November 13, 2022 6:00 PM PST
This document summarizes the key points discussed during a design interview focused on a cloud storage service. The interview covered various aspects including requirements gathering, system design, API definitions, and architectural choices. The goal was to create a scalable, durable, and highly available cloud storage solution that supports file uploads, downloads, and synchronization across multiple clients.
Requirements Gathering
Basic Requirements
-
Functional Requirements:
- Support for directories
- Upload files
- Download files
- File synchronization across multiple clients
-
Out of Scope:
- Permission management
- File sharing
- Notifications
Scale Estimates
-
User Base:
- 50 million signed-up users
- 10 million daily active users
-
Storage and Usage:
- 10 GB of free space per user
- Average of 2 uploads per day, with an average file size of 500 KB
- 1:1 read to write ratio
- Average of 1000 files per user
Capacity Planning
-
Total Storage Requirement:
- 50 million users * 10 GB = 500 PB
- Estimated number of files: 10 billion (1000 files * 10 million users)

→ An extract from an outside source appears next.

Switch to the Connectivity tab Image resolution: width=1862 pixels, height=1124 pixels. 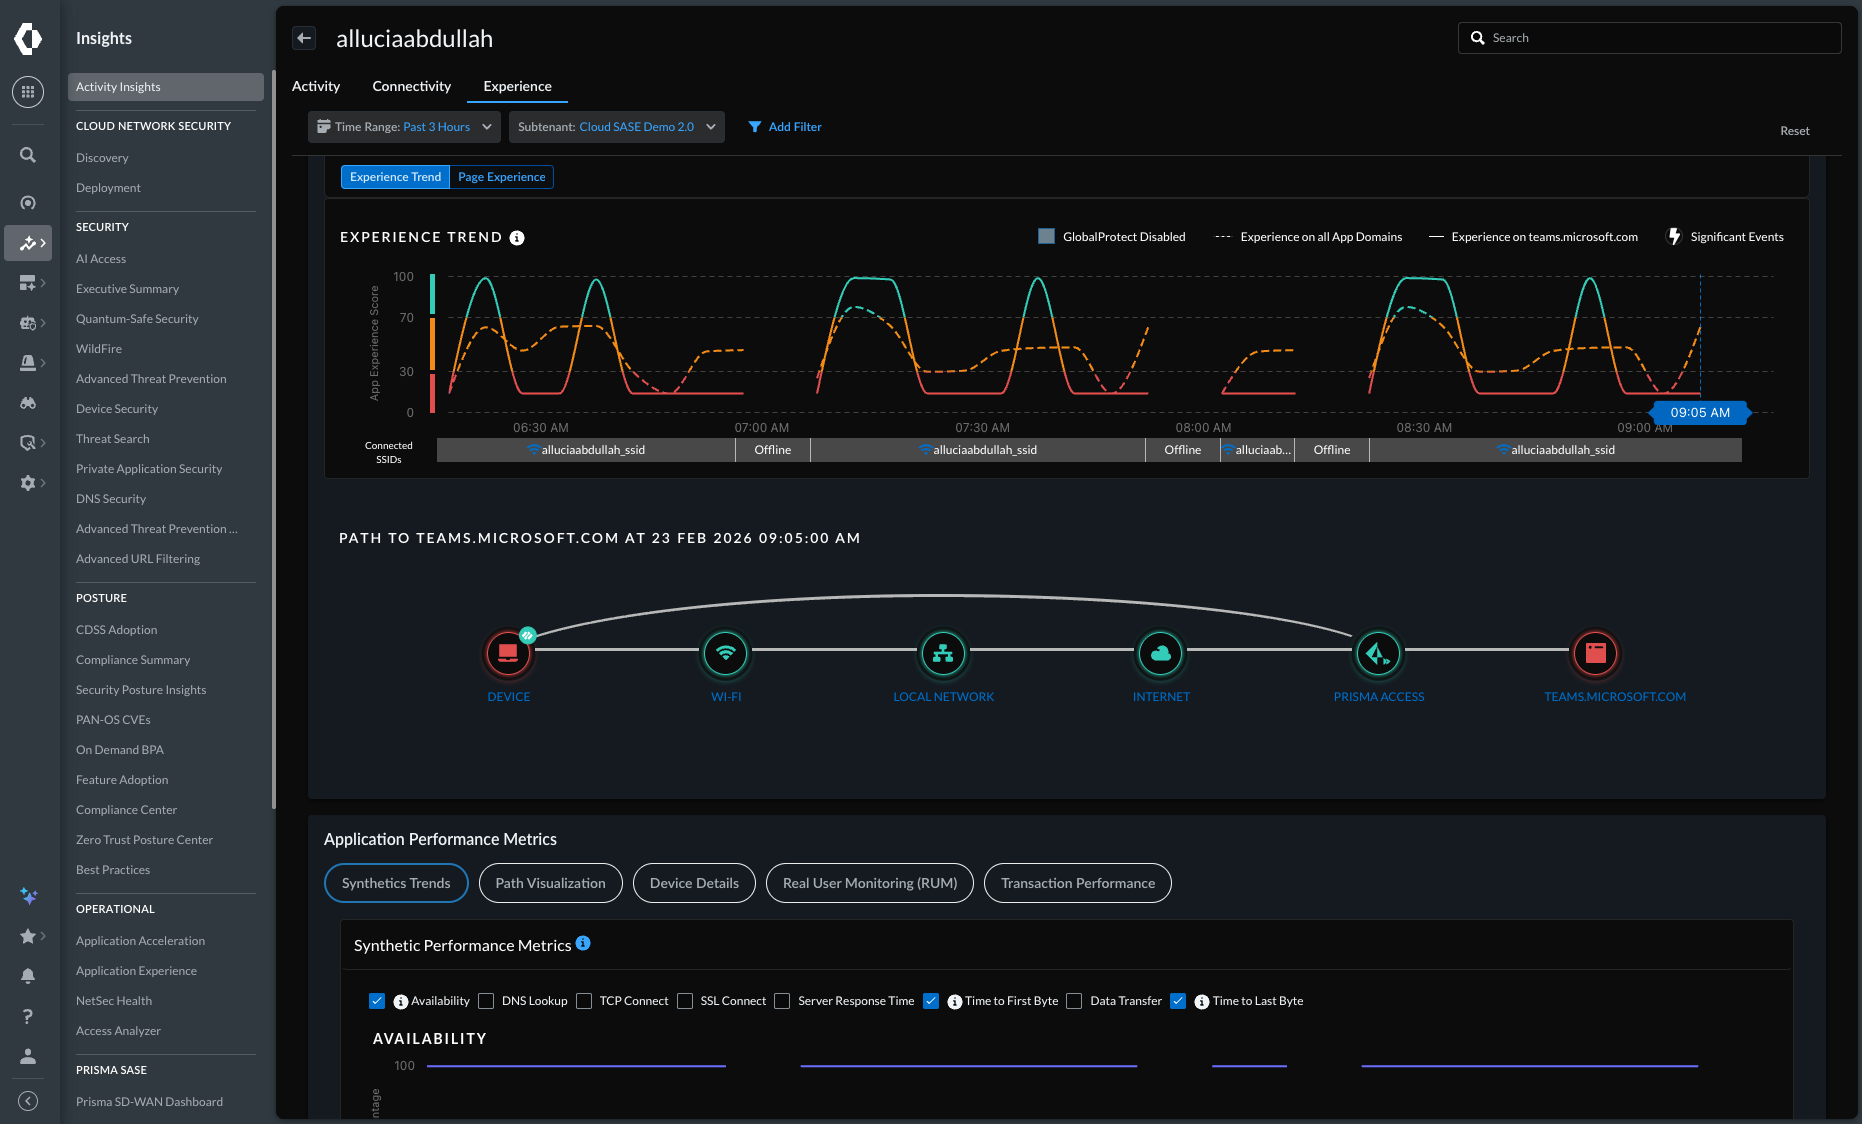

- Metadata storage requirement: 2 TB (10 billion files * 200 bytes of metadata per file)
-
Bandwidth Requirements:
- 200 uploads per second * 0.5 MB per upload = 100 MB per second
Non-Functional Requirements
- Durability: 99.99999% (3 replicas)
- Availability: 99.999% (approximately 5 minutes downtime per year)

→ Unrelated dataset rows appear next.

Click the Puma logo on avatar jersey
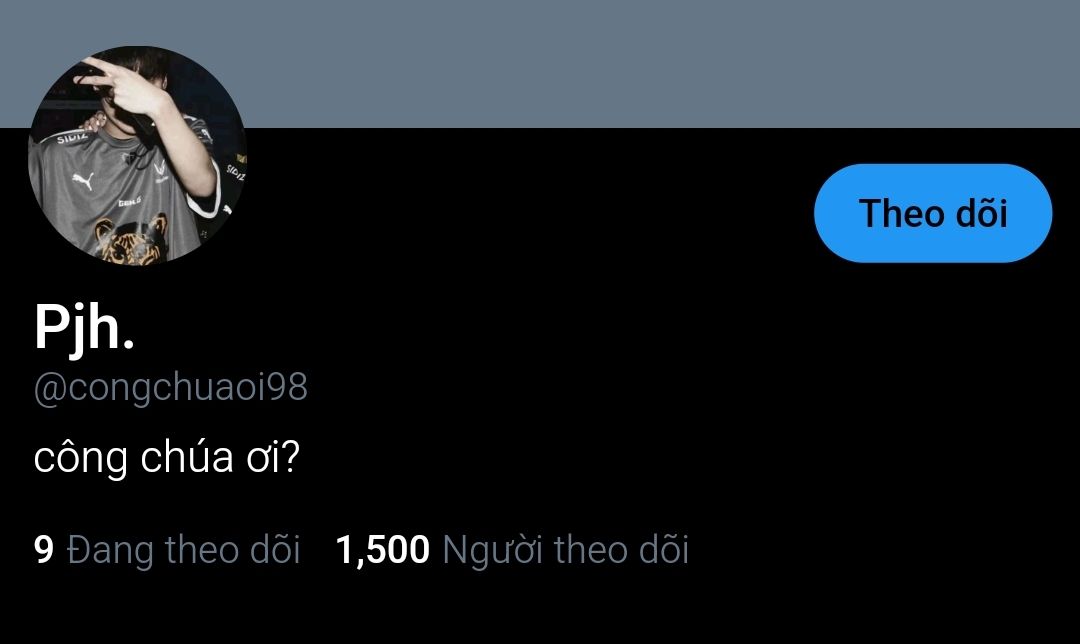The height and width of the screenshot is (644, 1080). 83,180
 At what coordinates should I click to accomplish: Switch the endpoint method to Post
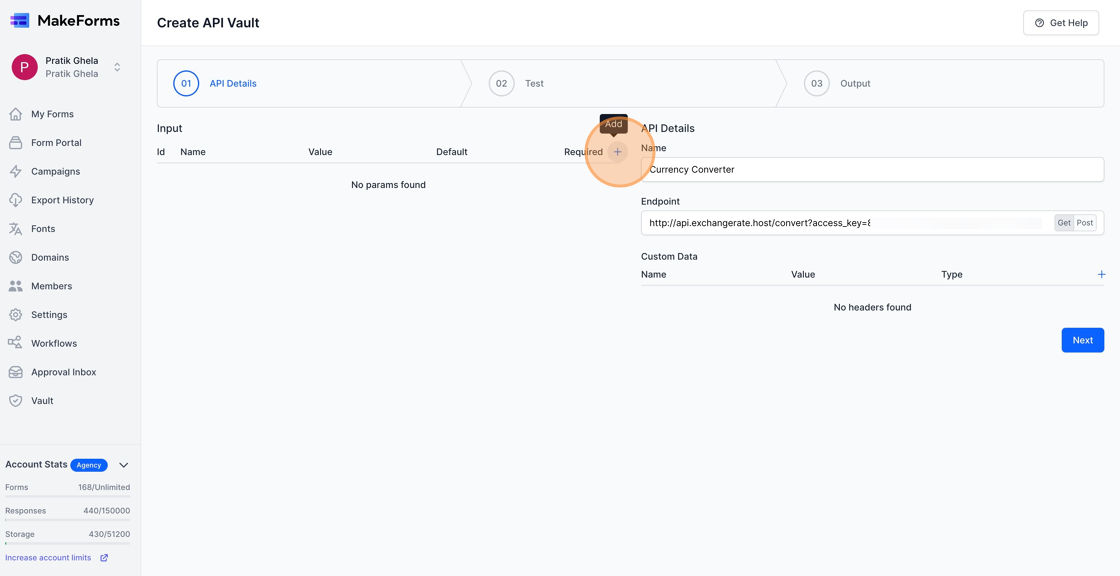tap(1085, 222)
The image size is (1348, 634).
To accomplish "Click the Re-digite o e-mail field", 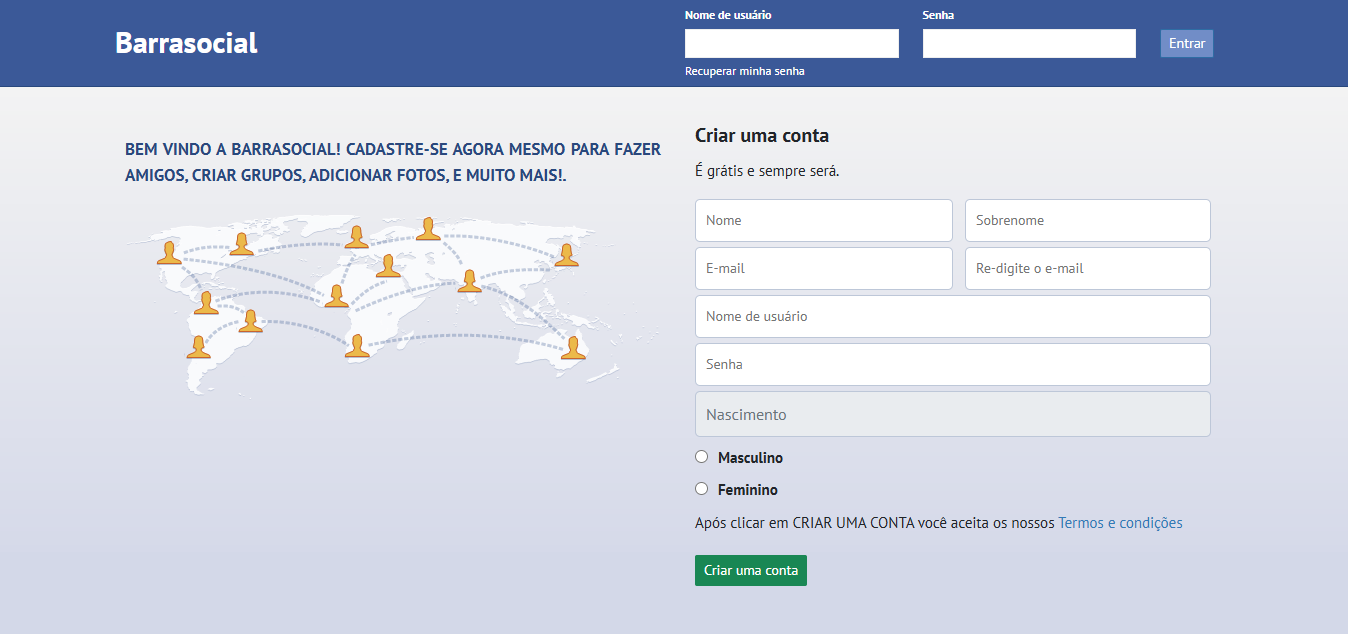I will point(1087,268).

- Performance: Quick synchronization, minimal bandwidth usage, scalability, and high availability
API Design
Core APIs
-
File Operations:
list
,upload
,download
,uploadChunk
,downloadChunk
-
Client Notifications:
- Mechanism for notifying clients when a file version is updated on the server (consider trade-offs between polling and push notifications).
Database Schema
- Design considerations for metadata storage and file management.
Architectural Choices
-
Storage Solutions:
- Consider using Amazon S3, Google Cloud Storage, or HDFS for file storage.

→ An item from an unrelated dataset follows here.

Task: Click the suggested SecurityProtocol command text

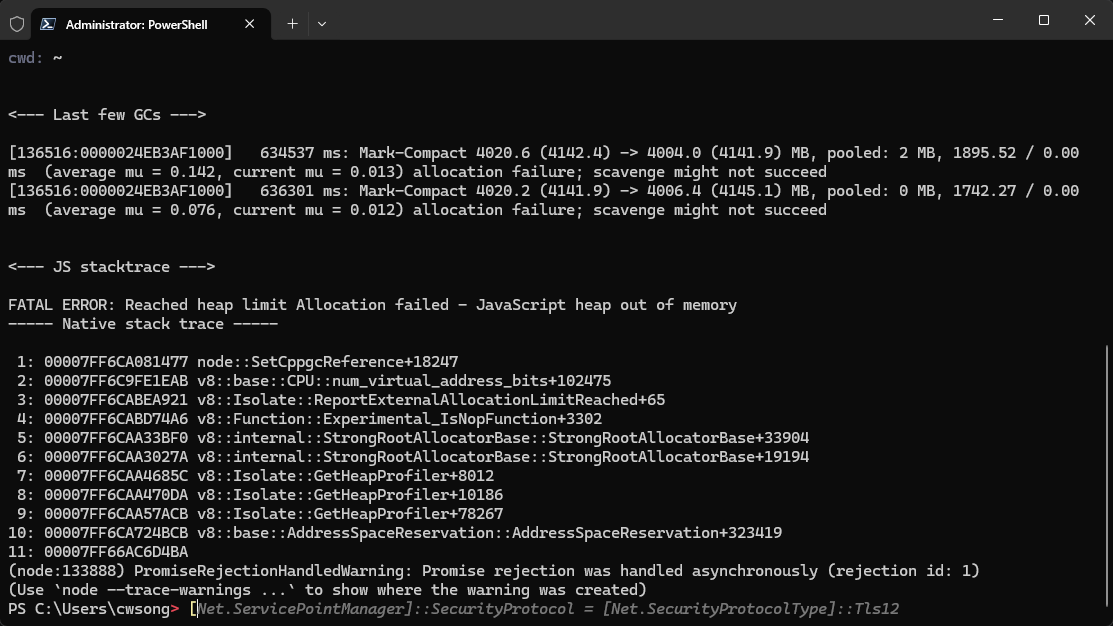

- Evaluate SQL (MySQL) vs NoSQL (Cassandra) for metadata storage.
-
Message Queue System:
- Consider using a message queue (e.g., RabbitMQ) to handle file operations and notifications.
- Define message content structure (user ID, file name, operation type).
System Design Considerations
-
High-Level Design:
- Include API gateway, encryption, and load balancers.
- Handle different file sizes (small, medium, large).
-
Client-Side Operations:
- Client applications should monitor directories for changes and communicate with the API service for file operations.
-
Failure Handling:
- Ensure the system can handle API service crashes and maintain data integrity.
Conclusion
The design interview explored various aspects of building a cloud storage service, focusing on scalability, durability, and performance. Key considerations included API design, database schema, and architectural choices to ensure a robust and efficient system. Further investigation into different cloud providers and storage solutions is recommended to finalize the architecture.